Number1, Number2, …, NumberN is any number of numbers.

## RADIANS

Converts degrees to radians.

**RADIANS(degrees**

Degrees is a value in degrees which will be converted to radians.

## RANDBETWEEN

Generates a pseudorandom integer between two specified numbers.

**RANDBETWEEN (bottom, top)**

Bottom is the minumum value that will be returned.

Top is the maximum value that will be returned.

## ROMAN

Converts a number into a roman number as a string.

**ROMAN (number, form)**

Number is the number to convert to roman numerals.

Form is a number or boolean value indicating whether to use classic roman numerals or a more concise version.

0 = (Default) Classic. (499 = “CDXCIX”) 1 = More concise. (499 = “LDVLIV”) 2 = More concise. (499 = “XDIX”) 3 = More concise. (499 = “VDIV”) 4 = Simplified. (499 = “ID”) TRUE = Classic. FALSE = Simplified.

## ROUNDDOWN

Rounds a number to down to the specified number of digits.
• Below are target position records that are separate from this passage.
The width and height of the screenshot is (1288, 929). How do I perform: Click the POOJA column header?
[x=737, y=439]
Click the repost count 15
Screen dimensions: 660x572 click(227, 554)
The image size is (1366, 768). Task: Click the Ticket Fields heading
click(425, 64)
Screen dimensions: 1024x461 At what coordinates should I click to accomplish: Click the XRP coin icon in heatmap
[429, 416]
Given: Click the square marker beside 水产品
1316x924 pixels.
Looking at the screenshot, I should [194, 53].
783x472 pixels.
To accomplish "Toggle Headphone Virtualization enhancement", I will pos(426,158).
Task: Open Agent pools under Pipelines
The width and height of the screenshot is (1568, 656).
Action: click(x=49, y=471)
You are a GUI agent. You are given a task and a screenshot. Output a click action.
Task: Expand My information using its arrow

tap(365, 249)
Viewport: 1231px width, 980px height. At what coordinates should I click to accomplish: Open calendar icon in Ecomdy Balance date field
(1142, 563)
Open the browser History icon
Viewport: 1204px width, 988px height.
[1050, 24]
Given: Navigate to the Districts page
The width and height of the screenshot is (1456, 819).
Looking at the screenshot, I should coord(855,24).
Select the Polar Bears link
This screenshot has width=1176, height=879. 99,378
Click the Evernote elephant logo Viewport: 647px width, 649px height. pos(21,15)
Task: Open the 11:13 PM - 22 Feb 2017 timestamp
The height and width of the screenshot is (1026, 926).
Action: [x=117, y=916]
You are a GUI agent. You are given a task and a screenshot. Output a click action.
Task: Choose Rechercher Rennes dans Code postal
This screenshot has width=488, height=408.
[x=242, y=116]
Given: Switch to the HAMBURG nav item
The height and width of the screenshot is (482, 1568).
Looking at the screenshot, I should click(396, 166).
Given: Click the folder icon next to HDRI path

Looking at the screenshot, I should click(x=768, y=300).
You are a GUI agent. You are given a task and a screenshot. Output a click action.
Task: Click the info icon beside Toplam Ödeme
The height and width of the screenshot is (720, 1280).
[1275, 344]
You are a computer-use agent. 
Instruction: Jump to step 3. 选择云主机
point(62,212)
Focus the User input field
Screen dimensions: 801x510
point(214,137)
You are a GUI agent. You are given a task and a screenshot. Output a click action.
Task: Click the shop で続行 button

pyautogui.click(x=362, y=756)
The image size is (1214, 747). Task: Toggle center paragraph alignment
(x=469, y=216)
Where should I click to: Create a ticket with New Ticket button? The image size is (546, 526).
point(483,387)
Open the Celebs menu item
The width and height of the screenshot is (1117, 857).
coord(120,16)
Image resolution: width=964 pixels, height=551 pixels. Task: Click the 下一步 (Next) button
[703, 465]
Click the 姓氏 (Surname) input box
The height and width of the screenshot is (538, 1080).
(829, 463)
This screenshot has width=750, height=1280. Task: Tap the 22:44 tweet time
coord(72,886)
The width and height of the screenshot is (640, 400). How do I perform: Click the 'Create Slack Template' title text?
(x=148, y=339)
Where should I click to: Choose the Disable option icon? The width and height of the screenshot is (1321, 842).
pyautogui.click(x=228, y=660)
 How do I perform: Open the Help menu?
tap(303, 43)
**ROUNDDOWN (number, digits)**

Number is a number to be rounded down.

Digits indicates the number of decimal places to round to. Positive numbers indicate places after the decimal point, negative numbers indicate places before the decimal point.

## ROUNDUP

Rounds a number to up to the specified number of digits.

**ROUNDUP (number, digits)**

Number is a number to be rounded up.

Digits indicates the number of decimal places to round to. Positive numbers indicate places after the decimal point, negative numbers indicate places before the decimal point.

## SERIESSUM

Returns the sum of a power series.

**SERIESSUM (inputValue, initialPower, step, coefficient1 [, coefficient2, coefficient3, …, coefficientN])**

InputValue is the input value to the power series.

InitialPower is the initial power to which X will be raised.

Step is the step which will be used to increase N for each term in the series.

Coefficient1, Coefficient2, …, CoefficientN is a set of coefficients by which each successive power of X is multiplied.

## SIGN

Returns the sign of a number. (-1, 0, or 1)

**SIGN(number)**

The number whose sign wil be returned.

## SQRTPI

Returns the square root of the specified number times Pi.

**SQRTPI(number)**

The number which will be multiplied by Pi.